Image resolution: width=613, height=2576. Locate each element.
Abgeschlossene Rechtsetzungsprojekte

==

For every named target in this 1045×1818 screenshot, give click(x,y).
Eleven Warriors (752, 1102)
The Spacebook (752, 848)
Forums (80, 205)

---

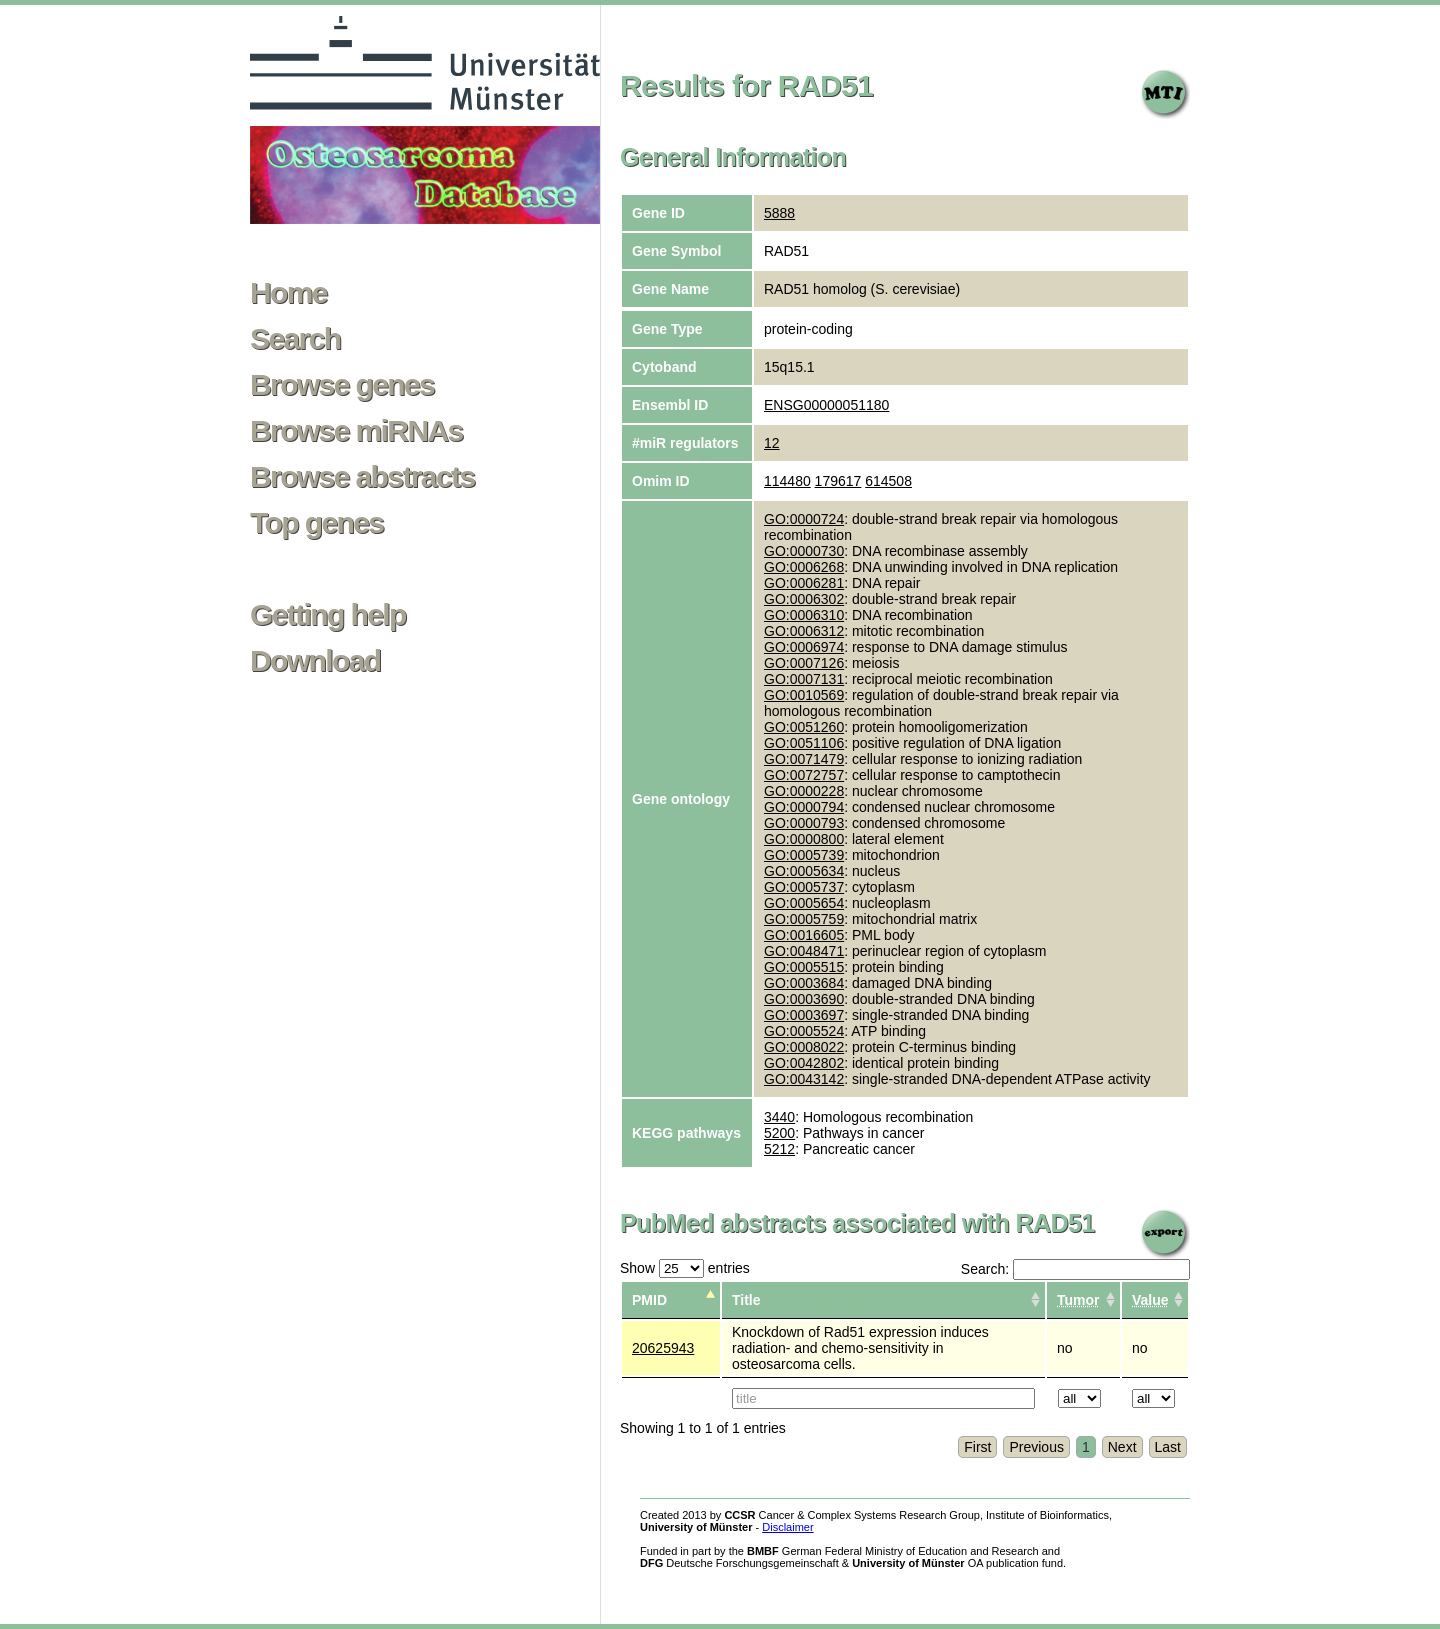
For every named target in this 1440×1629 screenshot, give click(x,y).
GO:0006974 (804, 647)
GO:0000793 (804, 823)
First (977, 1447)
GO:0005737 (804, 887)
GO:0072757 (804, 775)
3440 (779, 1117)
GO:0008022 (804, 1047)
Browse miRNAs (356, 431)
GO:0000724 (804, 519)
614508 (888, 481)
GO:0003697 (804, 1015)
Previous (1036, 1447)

**HOW TO COMPLETE THIS TASK:** In the entries above, find the line holding "GO:0008022 (804, 1047)" and the line holding "Previous (1036, 1447)"; print both of them and every line between, exactly, and nothing else.

**RESPONSE TO THIS EXERCISE:**
GO:0008022 (804, 1047)
Browse miRNAs (356, 431)
GO:0000724 (804, 519)
614508 (888, 481)
GO:0003697 (804, 1015)
Previous (1036, 1447)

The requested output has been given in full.